__Try it__:
Please return the lines of the data that contain "Task".

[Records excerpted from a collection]
········
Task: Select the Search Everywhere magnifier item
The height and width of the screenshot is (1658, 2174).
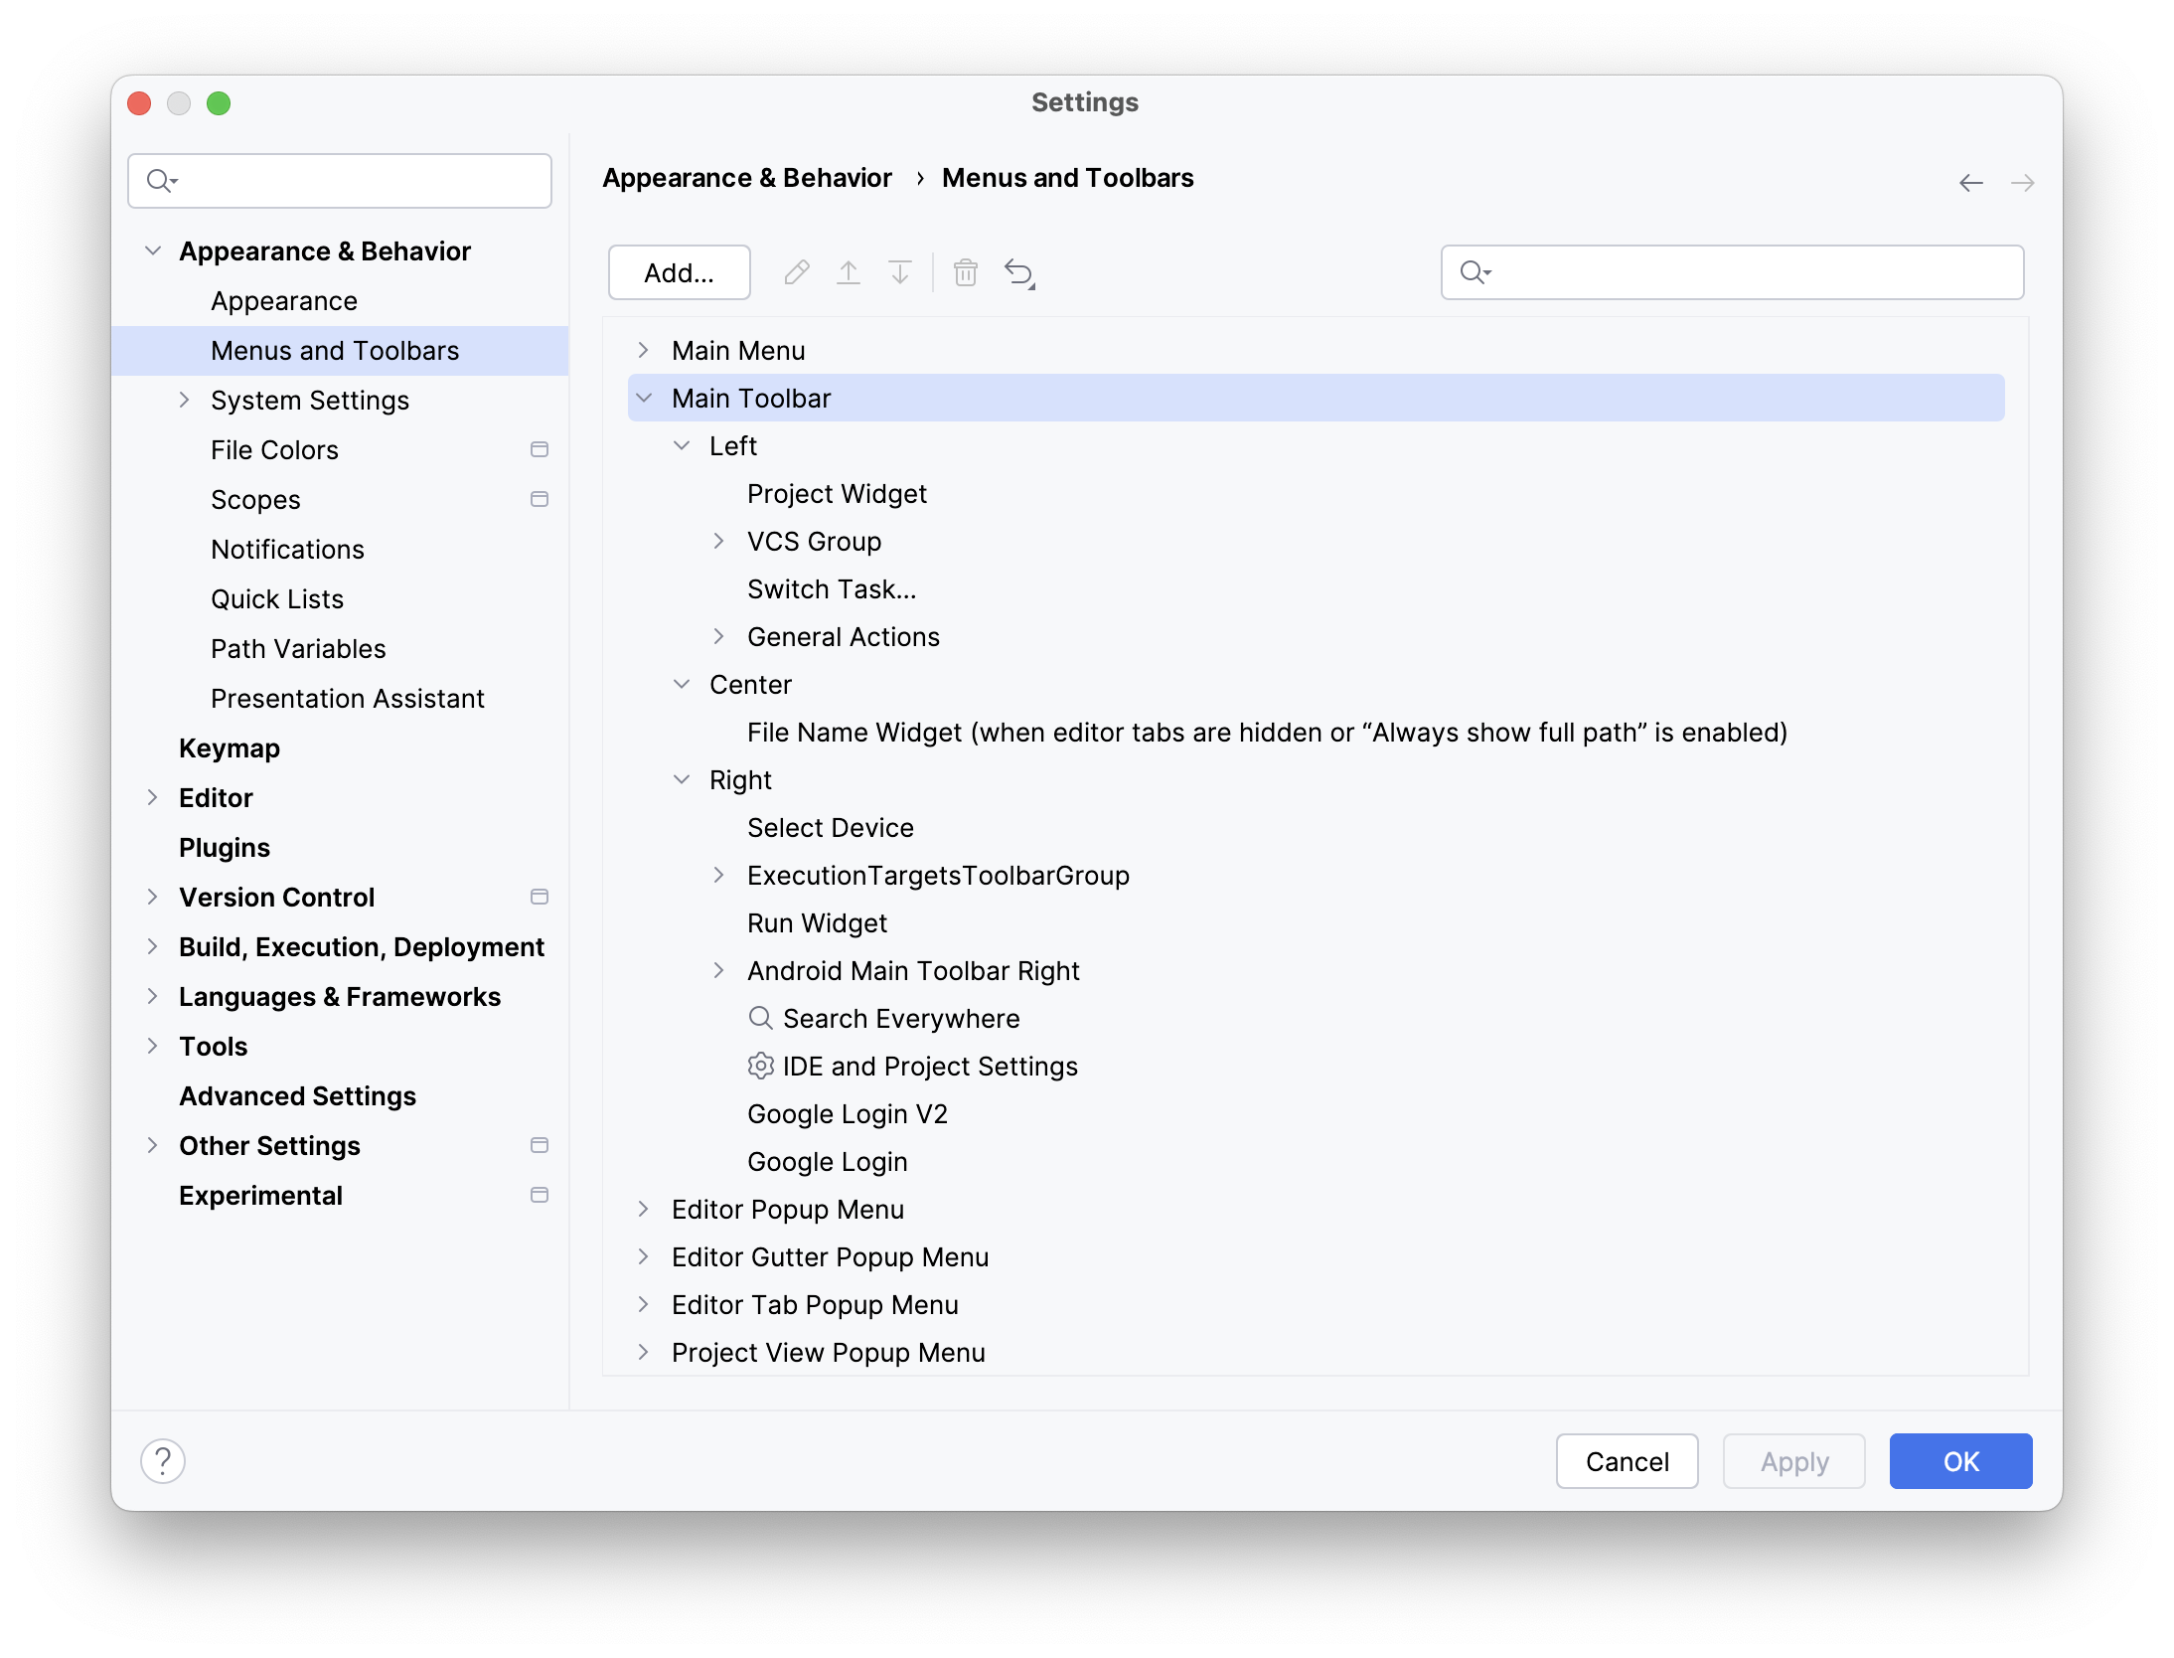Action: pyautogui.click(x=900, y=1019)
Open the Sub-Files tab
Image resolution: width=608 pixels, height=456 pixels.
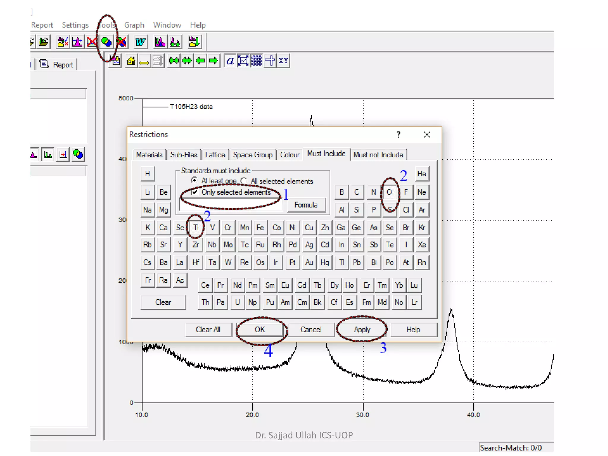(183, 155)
········
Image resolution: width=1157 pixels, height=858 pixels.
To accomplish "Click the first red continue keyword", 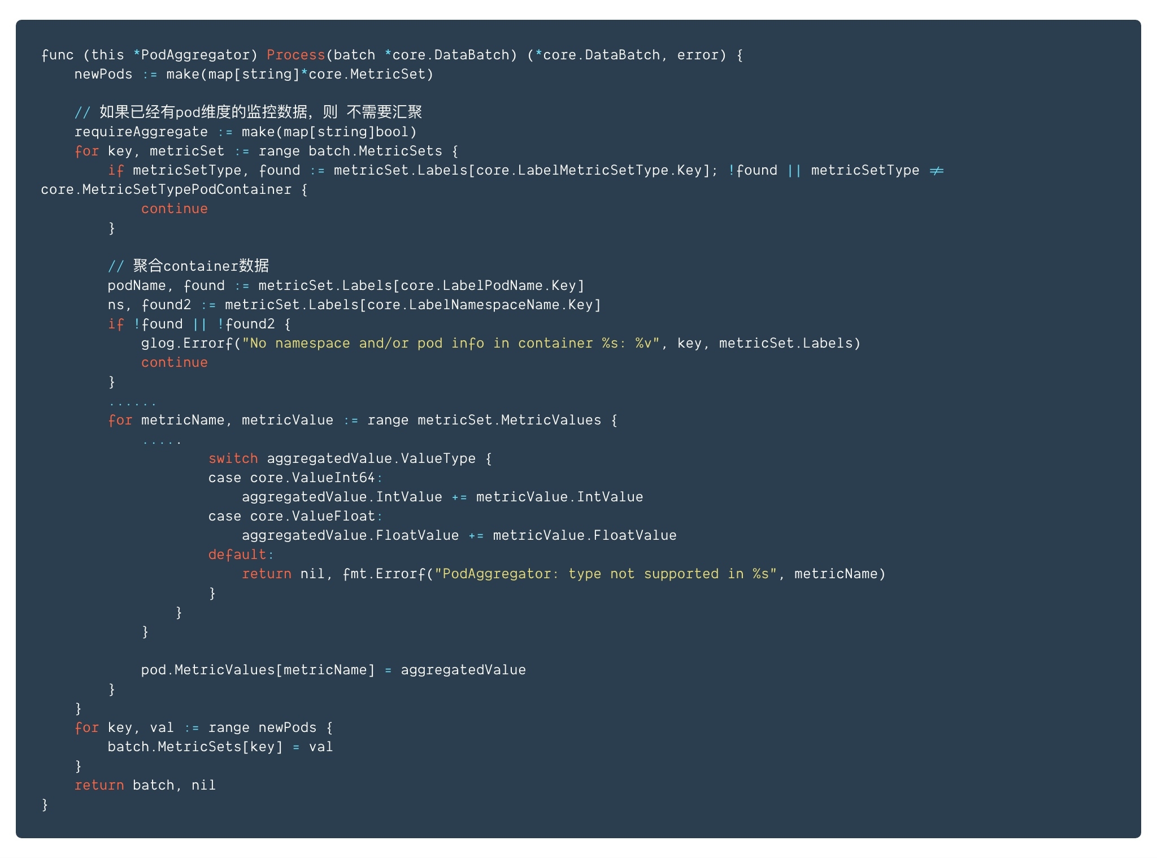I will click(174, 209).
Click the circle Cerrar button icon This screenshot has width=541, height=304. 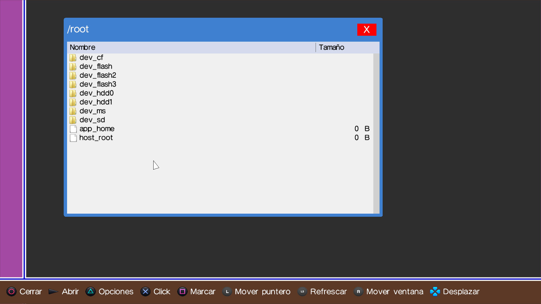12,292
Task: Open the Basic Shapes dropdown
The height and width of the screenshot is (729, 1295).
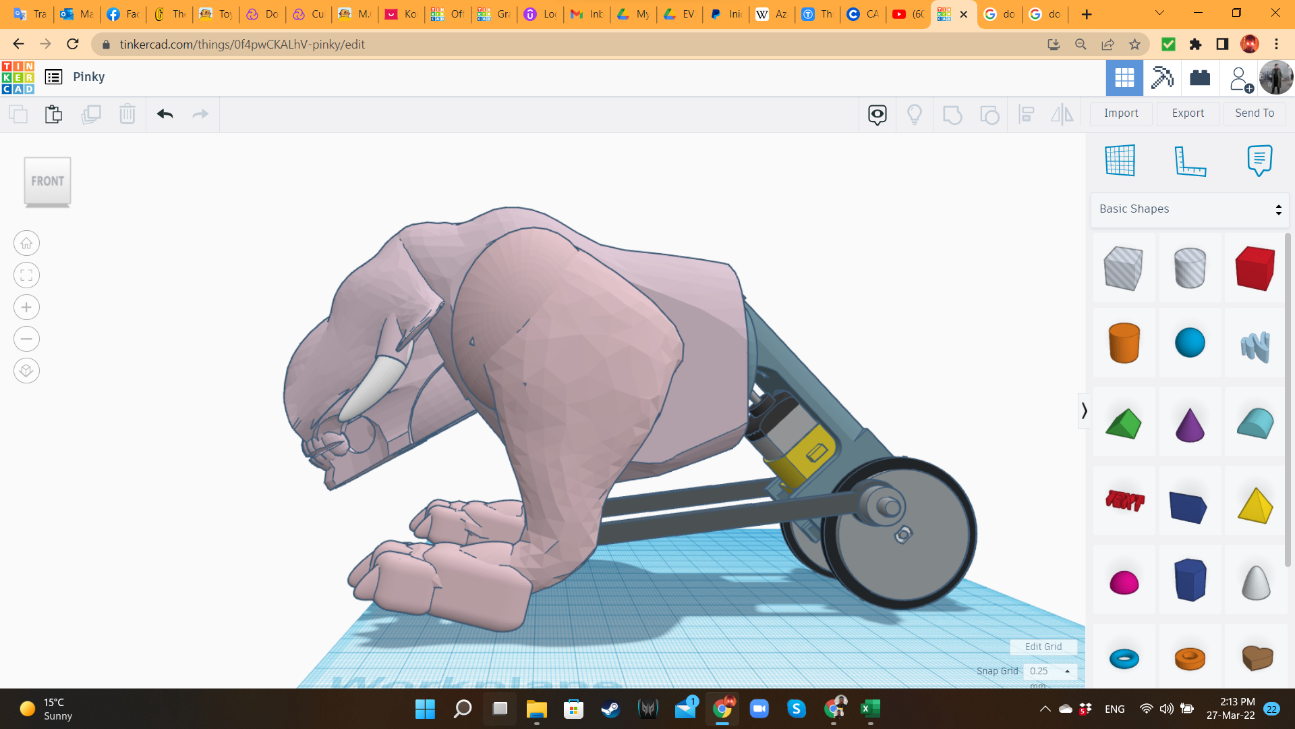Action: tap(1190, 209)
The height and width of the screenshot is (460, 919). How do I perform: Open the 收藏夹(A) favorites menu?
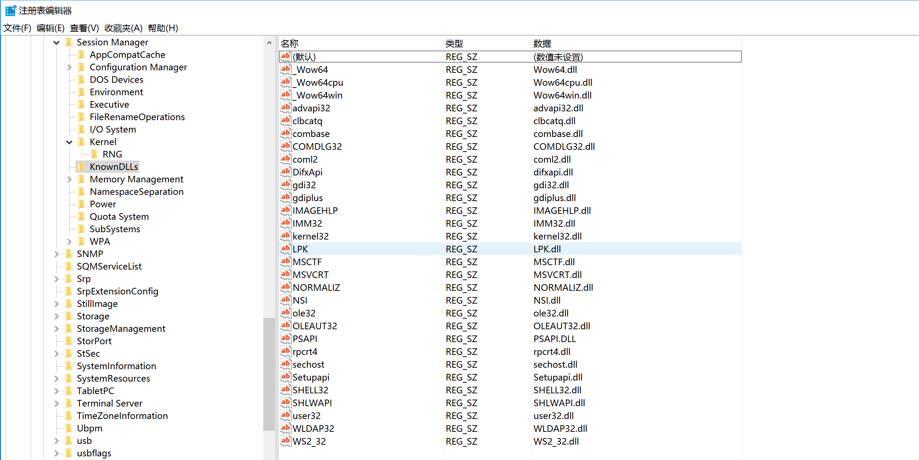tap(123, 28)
········
__Result for this exercise__:
Task: Select the Search Everywhere magnifier item
Task: Open the Basic Shapes dropdown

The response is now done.